Readers’ Forum: 10/13/20


An extroverts plea enduring a pandemic

In my world there are no strangers, just friends I have not met yet. I identify with the 49.3% of the United States general population that would consider themselves extroverts. However, in this COVID world, the window for random interactions with new people, interactions that extroverts need, has been shut and it must be reopened.

My heart craves pre-pandemic life — a life where FHE was a weekly norm and where students would camp out to get into the ROC section at a football game. A world where meeting new people was about getting to know them, not worrying about whether or not they have COVID.

Though this struggle might seem insignificant in comparison to people dying and losing their jobs, the loss that extroverts are struggling to articulate is still deeply felt.

I know there is currently not much to be done to change the present circumstances, but we can be socially distanced without being socially disconnected. We may have to cover our mouths, but we do not have to cover our eyes. Acknowledging a stranger’s presence with a simple wave, head nod, or making eye contact can make all the difference.

Elisa Huhem
Cedar Hills, Utah

BYU’s beard ban

Written out on BYU’s website is the Honor Code — standards to keep us on God’s path. One clause of the dress and grooming standards states that beards are prohibited. As a male, I believe that this beard ban should be overturned because it was created following the hippie era and does not apply today.
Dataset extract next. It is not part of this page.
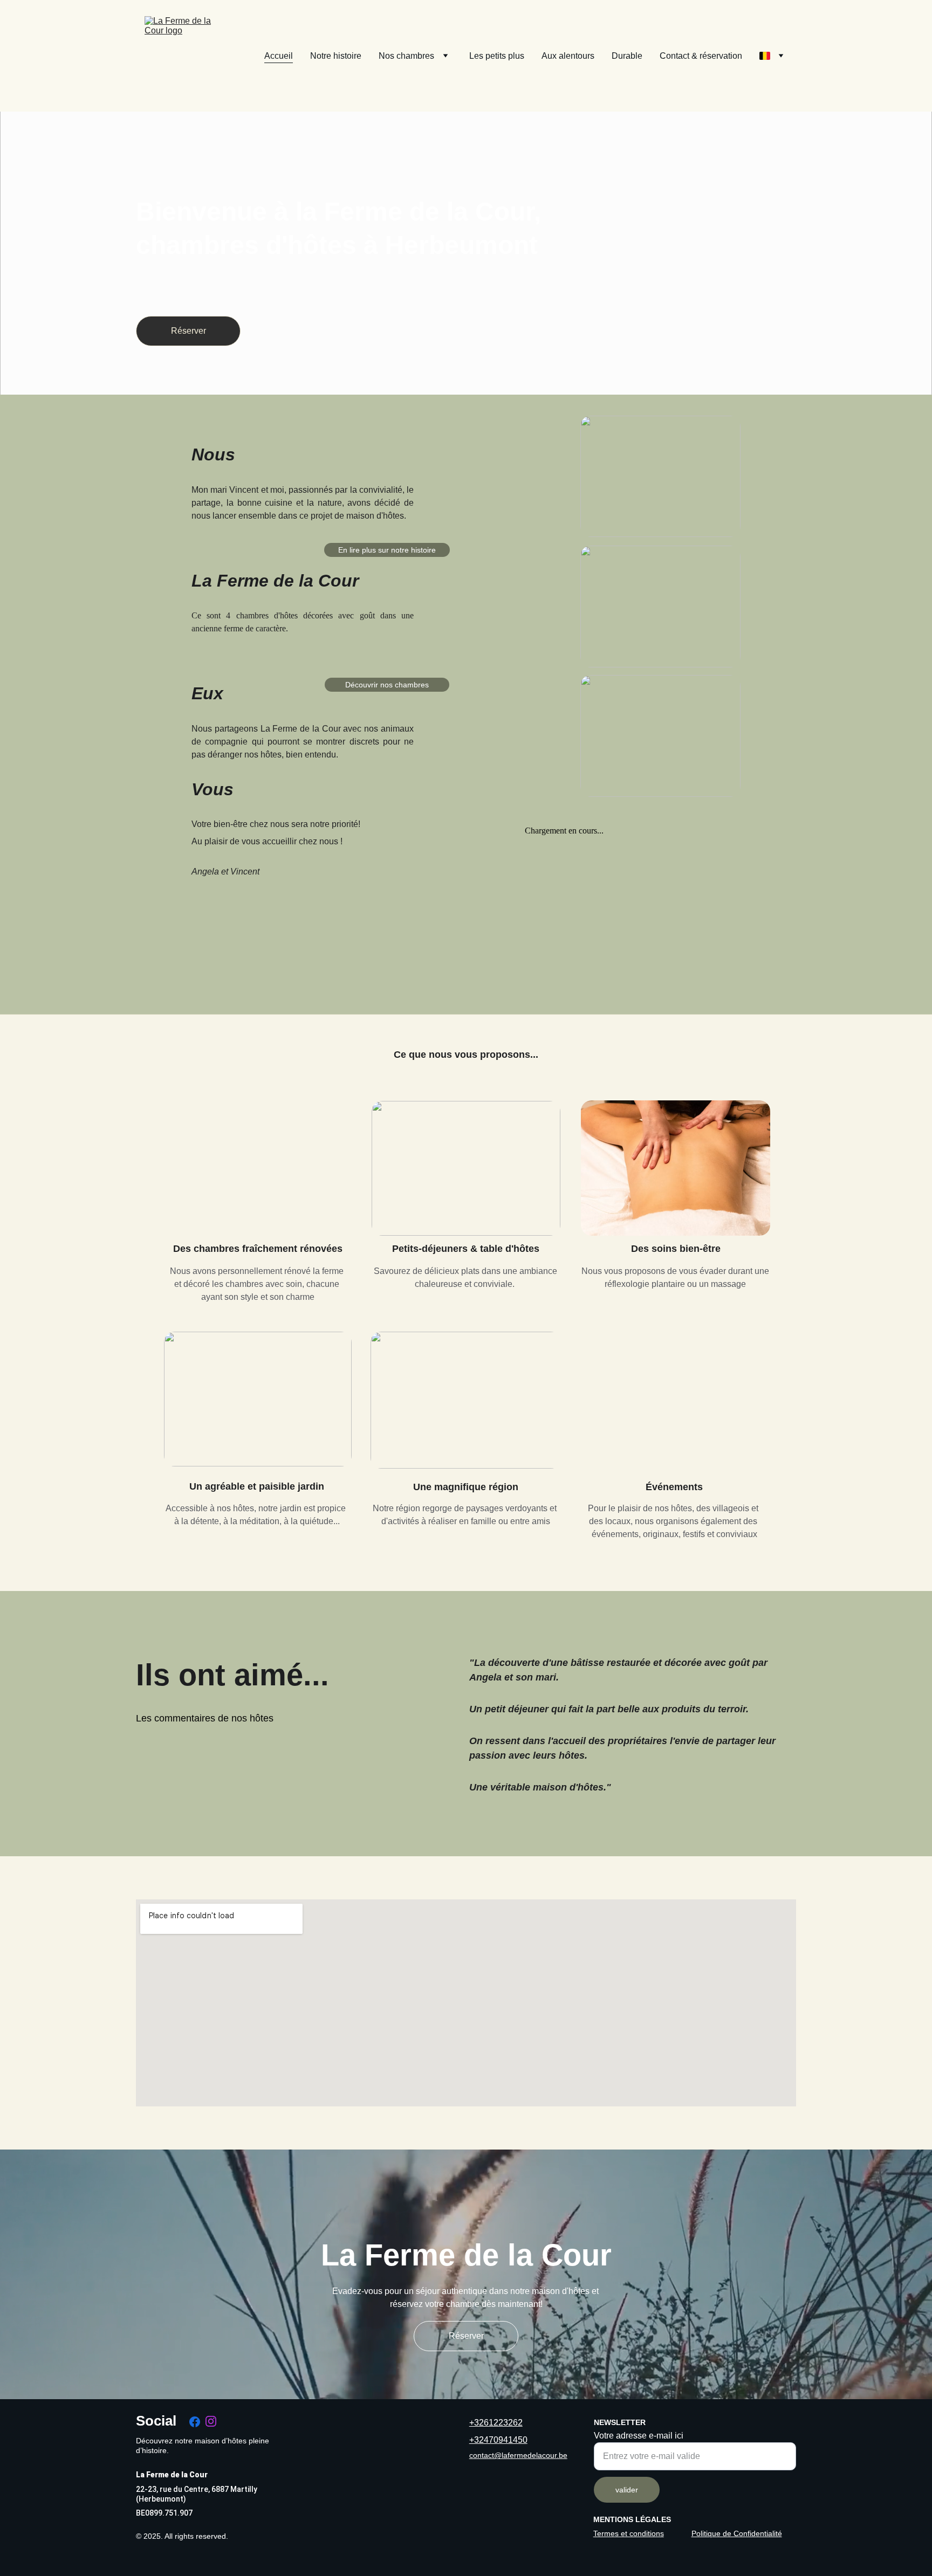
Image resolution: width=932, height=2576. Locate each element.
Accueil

The prohibition of beards was part of a 1970’s crusade to stop the ideals of the counterculture movement. BYU administration views beards as a symbol of rebellion against authority, so they are completely forbidden. President Dallin H. Oaks said that it was intended to respond “to conditions and attitudes in our own society.” We do not live in the ’70s anymore. Beards no longer signify anything but a means to feel comfortable as yourself.

BYU wants male students to be clean-cut, so banning both beards and mustaches would be logical. Ironically, mustaches continue to be a welcome form of facial hair. Neither has a negative connotation and the only difference is the location of the hair. Nevertheless, beards are still limited.

The Savior taught that we should not judge one another. Instead of judging others for how they choose to present themselves, let us come together to bring about this necessary change. Through petitioning and contacting BYU administrators, we can reform the Honor Code in order to reflect the ideals of our society and what we students believe in.